History of Migration in Assam
- Assam was merged with Bengal Presidency for administrative purpose during British rule.
- British continuously brought migrant workers to Assam for cheap labour in tea plantations.
- There were two major waves of migration after British rule.
- The first one was from East Pakistan (now Bangladesh) after Partition.
- The other was in the aftermath of the liberation of Bangladesh in 1971.
- This eventually led to an agitation during 1979-85, led by the All Assam Students’ Union.
- It culminated in the 1985 Assam Accord, under which illegal migrants were to be identified and deported.

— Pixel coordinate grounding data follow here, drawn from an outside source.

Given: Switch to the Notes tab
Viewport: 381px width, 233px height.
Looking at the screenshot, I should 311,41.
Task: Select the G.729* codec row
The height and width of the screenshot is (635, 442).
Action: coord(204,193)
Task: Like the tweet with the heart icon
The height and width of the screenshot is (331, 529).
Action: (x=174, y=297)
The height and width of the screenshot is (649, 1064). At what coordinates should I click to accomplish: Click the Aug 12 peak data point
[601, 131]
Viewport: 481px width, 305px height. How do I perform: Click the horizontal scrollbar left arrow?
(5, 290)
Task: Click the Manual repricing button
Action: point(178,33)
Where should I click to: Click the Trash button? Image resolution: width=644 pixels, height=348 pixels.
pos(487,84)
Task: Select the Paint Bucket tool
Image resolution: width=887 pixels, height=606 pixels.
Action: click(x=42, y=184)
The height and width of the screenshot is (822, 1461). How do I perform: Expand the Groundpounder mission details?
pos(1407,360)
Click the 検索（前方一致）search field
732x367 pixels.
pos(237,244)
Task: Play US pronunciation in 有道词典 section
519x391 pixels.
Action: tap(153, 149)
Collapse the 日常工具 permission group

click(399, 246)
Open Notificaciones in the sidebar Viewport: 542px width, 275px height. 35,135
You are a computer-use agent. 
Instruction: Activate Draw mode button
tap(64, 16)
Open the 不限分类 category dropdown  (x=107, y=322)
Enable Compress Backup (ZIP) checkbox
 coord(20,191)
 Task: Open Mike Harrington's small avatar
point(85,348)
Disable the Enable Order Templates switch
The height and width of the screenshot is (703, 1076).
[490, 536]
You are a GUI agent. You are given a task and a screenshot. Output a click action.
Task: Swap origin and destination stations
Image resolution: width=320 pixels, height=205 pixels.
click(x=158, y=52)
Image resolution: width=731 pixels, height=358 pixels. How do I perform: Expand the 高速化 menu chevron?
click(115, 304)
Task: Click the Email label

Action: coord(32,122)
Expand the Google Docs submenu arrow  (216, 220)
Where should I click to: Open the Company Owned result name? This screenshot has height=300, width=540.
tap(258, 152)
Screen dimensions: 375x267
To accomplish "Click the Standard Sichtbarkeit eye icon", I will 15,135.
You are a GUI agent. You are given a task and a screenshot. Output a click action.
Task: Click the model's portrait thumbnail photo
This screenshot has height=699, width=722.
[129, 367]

Assam Accord and the Cut-Off Date
- The Assam Accord (1985) was a Memorandum of Settlement (MoS) signed between representatives of the Government of India and the leaders of the Assam Movement in New Delhi on 15 August 1985.
- The Accord ended the six-year anti-foreigners’ agitation and decided March 25, 1971 as the cut-off date for NRC.
- The Citizenship Act of 1955 was amended after the Assam Accord for all Indian-origin people who came from Bangladesh before January 1, 1966 to be deemed as citizens.
- Those who came between January 1, 1966 and March 25, 1971 were eligible for citizenship after registering and living in the State for 10 years.
- Those who came after the cut-off date were to be deported.
What will happen to 19 lakh excluded people?
- Though the NRC was called ‘final’, the excluded people would have opportunities to be back on the citizens’ list if they appeal against their exclusion and establish their citizenship via courts.
- Each excluded person will have 120 days to file an appeal at any of the existing 100 Foreigners’ Tribunals (200 more are to be established within a month), which in turn will have to dispose of the cases within six months.
- The appellant then has the option of approaching the High Court and Supreme Court.
- Government has assured that those left out of the NRC will not be detained under any circumstances until the Foreigners Tribunals declare them as foreigners.
What is Foreigners Tribunal?
They are quasi-judicial bodies meant to “furnish opinion on the question as to whether a person is or is not a foreigner within the meaning of Foreigners Act, 1946”.
Impact of NRC
- It is likely to put an end to speculations about the actual number of illegal migrants in Assam in particular and the country in general.
- It is expected to deter future migrants from Bangladesh from entering Assam illegally.
- Inclusion of their names in the NRC will provide respite to all those Bengali speaking people in Assam who have been, hitherto, suspected as being Bangladeshis.
Issues and Challenges
- From the non-transparent “family tree verification” process, to the somewhat arbitrary rejection of the gram panchayat certificates (affecting mostly women), the process has been riddled with legal inconsistencies and errors.
- The family tree verification process has resulted in numerous instances of parents being on the draft list but children being left out.
- There is uncertainty about the future of those left out from the list.
- Expelling the excluded people to Bangladesh is not an option since Dhaka has never accepted that they are its citizens or that there is a problem of illegal immigration.
- In the absence of a formal agreement, India cannot forcibly push the illegal migrants back into Bangladesh.
- The option of large scale detention camps is not a suitable option for a civilised democracy like India.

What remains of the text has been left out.